::: GIVEN ENTRIES

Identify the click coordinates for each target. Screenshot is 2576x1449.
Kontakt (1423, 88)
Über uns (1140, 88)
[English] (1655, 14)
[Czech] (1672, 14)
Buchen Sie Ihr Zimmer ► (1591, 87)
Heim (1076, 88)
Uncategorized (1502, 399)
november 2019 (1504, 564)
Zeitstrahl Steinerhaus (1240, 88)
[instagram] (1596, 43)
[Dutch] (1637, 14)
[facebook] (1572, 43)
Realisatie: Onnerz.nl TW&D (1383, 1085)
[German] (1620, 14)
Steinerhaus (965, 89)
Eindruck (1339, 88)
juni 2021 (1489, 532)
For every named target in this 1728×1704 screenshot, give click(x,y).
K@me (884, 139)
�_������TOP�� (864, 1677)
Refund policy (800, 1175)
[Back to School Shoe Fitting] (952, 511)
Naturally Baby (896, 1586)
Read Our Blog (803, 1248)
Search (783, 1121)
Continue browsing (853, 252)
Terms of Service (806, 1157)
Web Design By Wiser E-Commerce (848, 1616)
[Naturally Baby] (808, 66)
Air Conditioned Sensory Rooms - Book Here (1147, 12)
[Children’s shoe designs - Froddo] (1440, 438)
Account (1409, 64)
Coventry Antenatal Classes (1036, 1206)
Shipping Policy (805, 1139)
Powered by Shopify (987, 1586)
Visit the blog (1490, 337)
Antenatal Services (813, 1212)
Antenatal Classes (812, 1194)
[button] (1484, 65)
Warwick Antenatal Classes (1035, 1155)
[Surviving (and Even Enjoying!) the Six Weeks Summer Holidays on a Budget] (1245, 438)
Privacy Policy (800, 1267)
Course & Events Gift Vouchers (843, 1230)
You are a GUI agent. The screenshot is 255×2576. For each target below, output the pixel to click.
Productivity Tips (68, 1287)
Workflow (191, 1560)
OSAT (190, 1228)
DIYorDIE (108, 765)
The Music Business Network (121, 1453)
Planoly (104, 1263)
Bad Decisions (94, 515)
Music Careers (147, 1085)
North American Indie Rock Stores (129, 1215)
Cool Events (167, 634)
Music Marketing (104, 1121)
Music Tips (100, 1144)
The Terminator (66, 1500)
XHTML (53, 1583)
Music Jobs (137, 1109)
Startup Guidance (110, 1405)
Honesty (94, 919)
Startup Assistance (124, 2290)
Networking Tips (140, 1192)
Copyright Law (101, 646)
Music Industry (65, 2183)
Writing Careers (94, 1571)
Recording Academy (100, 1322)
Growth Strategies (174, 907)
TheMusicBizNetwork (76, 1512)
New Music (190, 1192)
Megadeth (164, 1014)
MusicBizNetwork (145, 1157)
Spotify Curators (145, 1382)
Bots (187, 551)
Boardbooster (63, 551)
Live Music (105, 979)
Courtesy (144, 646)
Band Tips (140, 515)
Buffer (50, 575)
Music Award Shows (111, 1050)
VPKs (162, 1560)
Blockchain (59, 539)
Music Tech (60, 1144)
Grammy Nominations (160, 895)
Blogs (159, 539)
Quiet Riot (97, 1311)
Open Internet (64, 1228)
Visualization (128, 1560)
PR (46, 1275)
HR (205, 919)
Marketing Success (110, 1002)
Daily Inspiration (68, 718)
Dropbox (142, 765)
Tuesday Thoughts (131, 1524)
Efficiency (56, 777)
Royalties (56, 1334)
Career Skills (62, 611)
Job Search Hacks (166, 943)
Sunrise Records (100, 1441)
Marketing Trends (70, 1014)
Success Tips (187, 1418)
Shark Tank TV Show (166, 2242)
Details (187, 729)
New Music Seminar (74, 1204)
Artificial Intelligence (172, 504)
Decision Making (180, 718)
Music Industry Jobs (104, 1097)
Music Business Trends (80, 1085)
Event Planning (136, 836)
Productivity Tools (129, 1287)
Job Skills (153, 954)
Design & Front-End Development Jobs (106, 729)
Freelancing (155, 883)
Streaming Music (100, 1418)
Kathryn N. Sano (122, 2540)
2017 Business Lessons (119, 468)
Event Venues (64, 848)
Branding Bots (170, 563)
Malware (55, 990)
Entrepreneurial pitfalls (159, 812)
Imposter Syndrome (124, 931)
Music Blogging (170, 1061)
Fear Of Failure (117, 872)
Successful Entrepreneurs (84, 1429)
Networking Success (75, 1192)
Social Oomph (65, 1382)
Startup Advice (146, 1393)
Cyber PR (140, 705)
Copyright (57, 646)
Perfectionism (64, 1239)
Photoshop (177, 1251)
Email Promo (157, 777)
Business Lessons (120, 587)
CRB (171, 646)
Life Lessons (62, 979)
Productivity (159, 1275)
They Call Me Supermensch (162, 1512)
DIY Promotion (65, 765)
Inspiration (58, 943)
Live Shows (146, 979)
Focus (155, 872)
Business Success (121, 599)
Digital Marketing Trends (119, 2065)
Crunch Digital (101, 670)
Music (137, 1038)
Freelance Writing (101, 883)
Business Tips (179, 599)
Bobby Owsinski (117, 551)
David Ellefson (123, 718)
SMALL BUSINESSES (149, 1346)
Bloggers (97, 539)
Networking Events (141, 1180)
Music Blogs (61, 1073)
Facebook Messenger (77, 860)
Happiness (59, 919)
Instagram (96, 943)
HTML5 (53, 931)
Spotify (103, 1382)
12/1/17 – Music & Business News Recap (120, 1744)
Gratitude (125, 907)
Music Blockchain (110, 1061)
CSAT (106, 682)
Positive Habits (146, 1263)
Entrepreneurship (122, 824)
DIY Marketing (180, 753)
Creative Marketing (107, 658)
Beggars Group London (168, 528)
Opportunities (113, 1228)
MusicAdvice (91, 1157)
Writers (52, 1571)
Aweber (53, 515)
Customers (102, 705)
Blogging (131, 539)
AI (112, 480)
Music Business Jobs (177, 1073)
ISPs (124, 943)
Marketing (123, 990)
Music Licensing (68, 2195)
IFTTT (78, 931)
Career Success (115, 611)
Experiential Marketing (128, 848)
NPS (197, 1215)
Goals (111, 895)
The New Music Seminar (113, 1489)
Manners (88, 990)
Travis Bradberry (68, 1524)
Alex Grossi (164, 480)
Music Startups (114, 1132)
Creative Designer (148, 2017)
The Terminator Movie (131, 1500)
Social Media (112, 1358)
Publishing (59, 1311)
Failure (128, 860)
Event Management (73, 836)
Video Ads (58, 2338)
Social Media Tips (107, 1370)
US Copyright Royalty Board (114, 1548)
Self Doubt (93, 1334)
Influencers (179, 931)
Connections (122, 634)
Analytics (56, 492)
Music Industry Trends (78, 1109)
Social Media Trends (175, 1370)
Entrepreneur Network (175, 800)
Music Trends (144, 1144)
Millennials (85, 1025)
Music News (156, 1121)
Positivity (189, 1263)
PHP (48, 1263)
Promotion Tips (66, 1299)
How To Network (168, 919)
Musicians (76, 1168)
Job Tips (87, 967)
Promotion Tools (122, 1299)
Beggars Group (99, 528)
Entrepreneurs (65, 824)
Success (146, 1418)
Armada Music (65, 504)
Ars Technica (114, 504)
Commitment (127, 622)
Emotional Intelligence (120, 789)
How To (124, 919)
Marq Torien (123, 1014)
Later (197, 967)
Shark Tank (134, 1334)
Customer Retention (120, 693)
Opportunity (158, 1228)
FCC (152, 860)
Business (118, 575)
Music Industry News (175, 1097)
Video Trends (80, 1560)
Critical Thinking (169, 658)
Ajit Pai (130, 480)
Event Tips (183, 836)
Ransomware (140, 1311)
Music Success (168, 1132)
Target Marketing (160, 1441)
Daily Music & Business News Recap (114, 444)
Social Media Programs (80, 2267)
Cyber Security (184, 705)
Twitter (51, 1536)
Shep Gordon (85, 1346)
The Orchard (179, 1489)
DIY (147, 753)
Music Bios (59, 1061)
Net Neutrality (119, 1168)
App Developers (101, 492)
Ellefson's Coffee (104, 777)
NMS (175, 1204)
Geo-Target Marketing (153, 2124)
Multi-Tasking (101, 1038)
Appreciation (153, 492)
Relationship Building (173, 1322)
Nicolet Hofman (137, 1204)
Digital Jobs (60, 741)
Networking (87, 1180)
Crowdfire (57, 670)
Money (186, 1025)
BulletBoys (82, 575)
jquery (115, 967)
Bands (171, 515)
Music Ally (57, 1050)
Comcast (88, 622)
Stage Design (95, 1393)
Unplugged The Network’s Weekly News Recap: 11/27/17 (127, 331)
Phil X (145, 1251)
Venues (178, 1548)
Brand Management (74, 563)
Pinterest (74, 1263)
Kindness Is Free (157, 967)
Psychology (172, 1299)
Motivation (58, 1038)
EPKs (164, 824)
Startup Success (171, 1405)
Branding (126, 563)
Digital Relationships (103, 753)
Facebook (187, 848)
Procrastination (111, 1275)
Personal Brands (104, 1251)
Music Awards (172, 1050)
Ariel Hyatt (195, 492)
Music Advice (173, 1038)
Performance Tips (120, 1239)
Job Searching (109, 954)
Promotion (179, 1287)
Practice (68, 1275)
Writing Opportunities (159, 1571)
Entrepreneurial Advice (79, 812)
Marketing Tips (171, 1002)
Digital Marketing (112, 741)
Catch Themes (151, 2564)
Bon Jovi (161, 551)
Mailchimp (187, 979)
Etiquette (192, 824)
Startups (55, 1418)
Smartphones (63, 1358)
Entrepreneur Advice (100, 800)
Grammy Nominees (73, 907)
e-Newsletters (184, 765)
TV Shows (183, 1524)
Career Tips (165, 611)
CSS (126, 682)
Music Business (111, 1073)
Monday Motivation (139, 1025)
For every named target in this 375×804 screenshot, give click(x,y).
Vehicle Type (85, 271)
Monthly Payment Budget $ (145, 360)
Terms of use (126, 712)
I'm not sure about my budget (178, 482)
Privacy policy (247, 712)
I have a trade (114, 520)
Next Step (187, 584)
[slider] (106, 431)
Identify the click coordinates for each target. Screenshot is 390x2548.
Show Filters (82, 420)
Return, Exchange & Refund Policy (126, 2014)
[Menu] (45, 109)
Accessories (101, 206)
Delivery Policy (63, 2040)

::::::

◆ EXERCISE DESCRIPTION: Retype the entries above exactly, but only from the line containing "Music (137, 1038)" through the line containing "Job Tips (87, 967)", both included.

◆ ANSWER TO THIS EXERCISE:
Music (137, 1038)
Freelance Writing (101, 883)
Business Tips (179, 599)
Bobby Owsinski (117, 551)
David Ellefson (123, 718)
SMALL BUSINESSES (149, 1346)
Bloggers (97, 539)
Networking Events (141, 1180)
Music Blogs (61, 1073)
Facebook Messenger (77, 860)
Happiness (59, 919)
Instagram (96, 943)
HTML5 (53, 931)
Spotify (103, 1382)
12/1/17 – Music & Business News Recap (120, 1744)
Gratitude (125, 907)
Music Blockchain (110, 1061)
CSAT (106, 682)
Positive Habits (146, 1263)
Entrepreneurship (122, 824)
DIY Marketing (180, 753)
Creative Marketing (107, 658)
Beggars Group London (168, 528)
Opportunities (113, 1228)
MusicAdvice (91, 1157)
Writers (52, 1571)
Aweber (53, 515)
Customers (102, 705)
Blogging (131, 539)
AI (112, 480)
Music Business Jobs (177, 1073)
ISPs (124, 943)
Marketing (123, 990)
Music Licensing (68, 2195)
IFTTT (78, 931)
Career Success (115, 611)
Experiential Marketing (128, 848)
NPS (197, 1215)
Goals (111, 895)
The New Music Seminar (113, 1489)
Manners (88, 990)
Travis Bradberry (68, 1524)
Alex Grossi (164, 480)
Music Startups (114, 1132)
Creative Designer (148, 2017)
The Terminator Movie (131, 1500)
Social Media (112, 1358)
Publishing (59, 1311)
Failure (128, 860)
Event Management (73, 836)
Video Ads (58, 2338)
Social Media Tips (107, 1370)
US Copyright Royalty Board (114, 1548)
Self Doubt (93, 1334)
Influencers (179, 931)
Connections (122, 634)
Analytics (56, 492)
Music Industry Trends (78, 1109)
Social Media Trends (175, 1370)
Entrepreneur Network (175, 800)
Music Trends (144, 1144)
Millennials (85, 1025)
Music News (156, 1121)
Positivity (189, 1263)
PHP (48, 1263)
Promotion Tips (66, 1299)
How To Network (168, 919)
Musicians (76, 1168)
Job Tips (87, 967)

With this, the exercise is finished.